We call this failure mode the validity mirage: the output scores high on fluency, coherence, and format compliance while silently substituting the specific facts that determine whether the answer is actually correct. The answer looks valid but its semantic pivot has shifted.

How we got here

The four papers in this repo trace a single thread from engineering observation to formal theory to empirical validation:

#	Paper	What it does
0	NarrativeField: Continuous Control & Structural Regularization	Documents the simulation engine that started this work — a deterministic multi-agent world (six characters, secrets, conflicting goals) with grammar-constrained story extraction. Across 3,250+ runs and 50 seeds (98% extraction validity), a systematic quality-validity tradeoff revealed that extraction failures were structural, not random.
1	Absorbing States in Greedy Search	Formalizes the extraction failures. When a turning point is defined by the data itself (endogenous), greedy search can lock into absorbing states where no local improvement can reach a valid solution. Standard greedoid theory assumes exogenous constraints and misses this.
2	Streaming Oscillation Traps	Extends the theory to streaming settings. Under incremental arrival, endogenous pivots create oscillation traps — the system cycles between candidate solutions without converging.
3	The Validity Mirage	Connects the theory to LLMs. Context compression is a form of lossy sequential processing with endogenous structure: the model's attention pattern determines which tokens matter, but which tokens matter depends on what the model attends to. The mirage is the empirical consequence.

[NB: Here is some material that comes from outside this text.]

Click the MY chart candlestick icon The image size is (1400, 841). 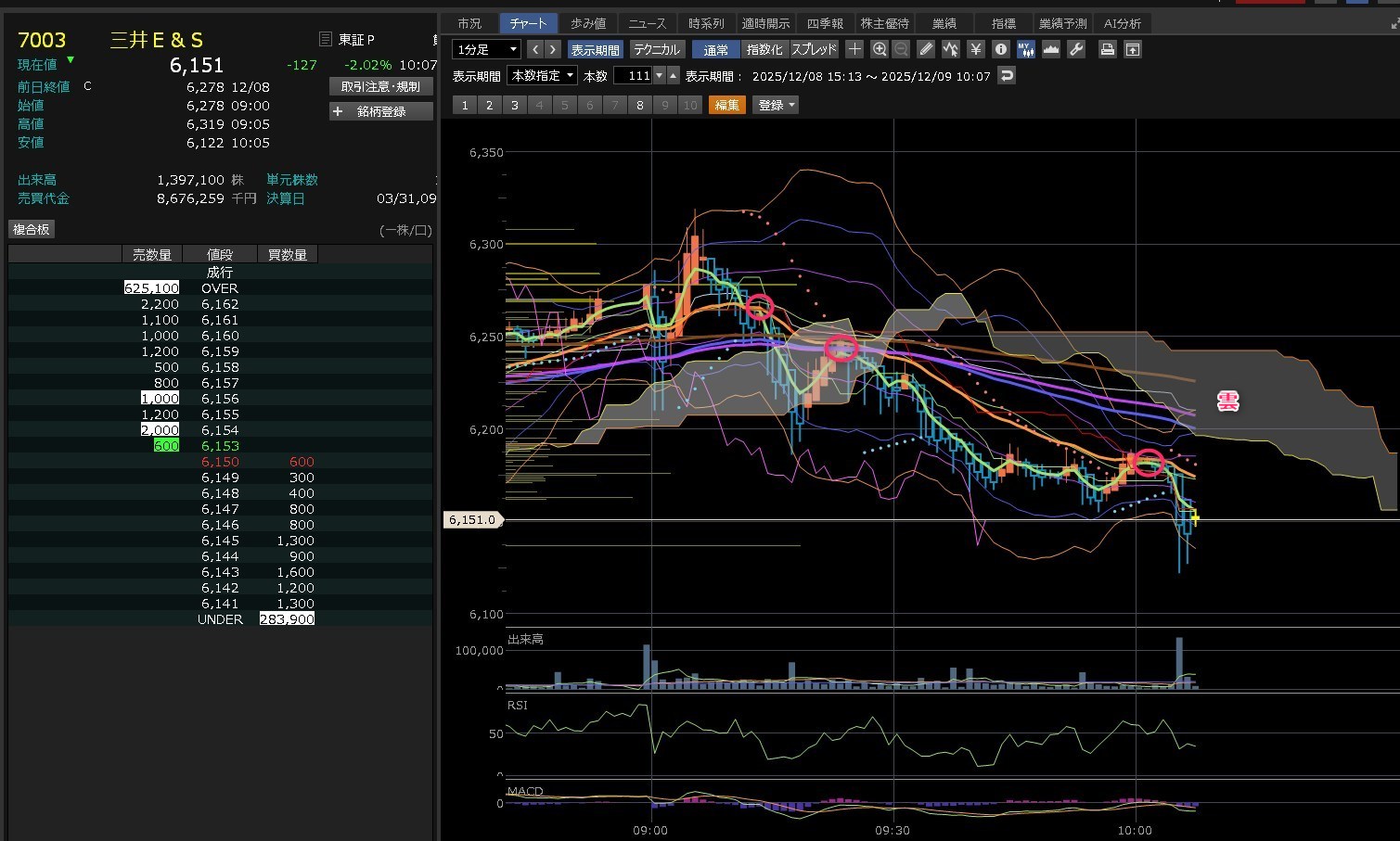1025,49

The practical consequence: standard evaluation pipelines — fluency, coherence, format compliance — can certify outputs as correct when they aren't. The failure is invisible to every metric except one that checks whether the specific fact the answer hinges on actually survived.

The core result

Across five instruction-tuned models, raw validity scores remain above 0.83 while pivot preservation drops as low as 0.42. The gap is the mirage.

Models tested: Gemma-2 9B, Llama-3.1 8B, Mistral 7B v0.3, Phi-3-Medium 14B, Qwen-2.5 14B. All bf16, greedy decoding, MirageBench 12-task set at compression levels 0.4/0.5/0.6.

KV-cache eviction

The mirage also appears at the representation level. When KV-cache entries are evicted (retaining 70% down to 10% of keys), pivot preservation drops to 8.3% at 10% retention — even though all prerequisite information remains present in the input text. This isolates the failure to internal attention, not input truncation.

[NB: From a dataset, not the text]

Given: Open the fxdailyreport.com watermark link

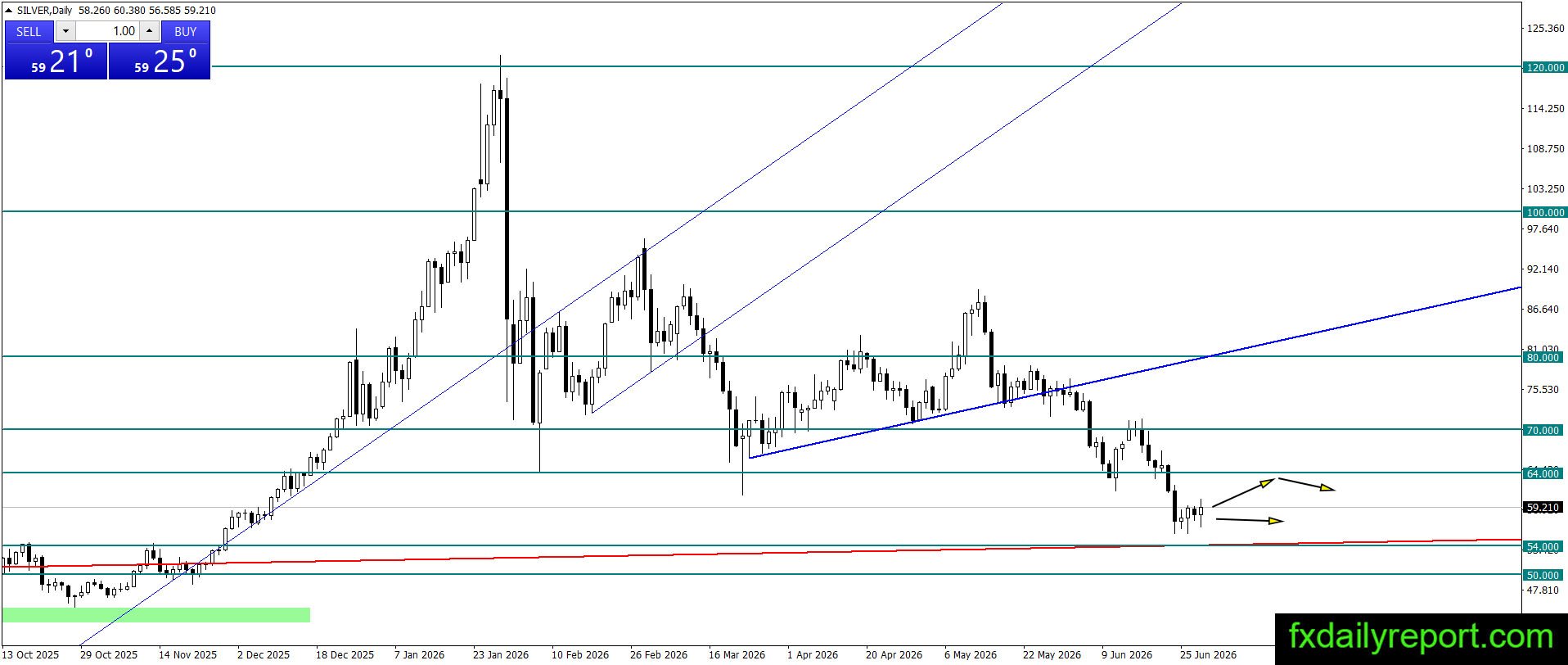Looking at the screenshot, I should (1421, 637).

Real-incident validation (NTSB)

To test whether the mirage appears on real causal structures (not just synthetic benchmarks), we built a compression benchmark from NTSB aviation incident reports. Across 180 naive-compression trials (12 incidents × 5 seeds × 3 budgets), root-cause attribution shifts in 57% of cases (103/180). Of the 164 trials where compression actually degraded the output, 22% are silent mirages (36/164) — the model confidently names the wrong cause with no indication of uncertainty. A contract-guarded compression method (which preserves the endogenous pivot structure) eliminates attribution shift entirely across all budgets.

Mirage-aware fine-tuning

A LoRA adapter (3.2M parameters, ~0.12% of the base model), trained on synthetic mirage examples, eliminates the failure mode.

Provenance note:

Canonical package for the table below is mirage_aware_package.tar.gz at repo root (mirage_aware_adapter_balanced/adapter_config.json: base Qwen/Qwen2.5-7B-Instruct, r=8).
Canonical balanced package training config is num_train_epochs=1, per_device_train_batch_size=2, gradient_accumulation_steps=4, global_step=250 (about 2,000 train examples), not a 3-epoch run.
This package's eval slice is 400 examples (371 degraded, 29 strong); FT silent mirage is 1/371 = 0.27% on degraded rows.
The MLX/Gemma adapter in endogenous_context_theory/release/adapters/mirage_aware_v1/ is a separate run lineage.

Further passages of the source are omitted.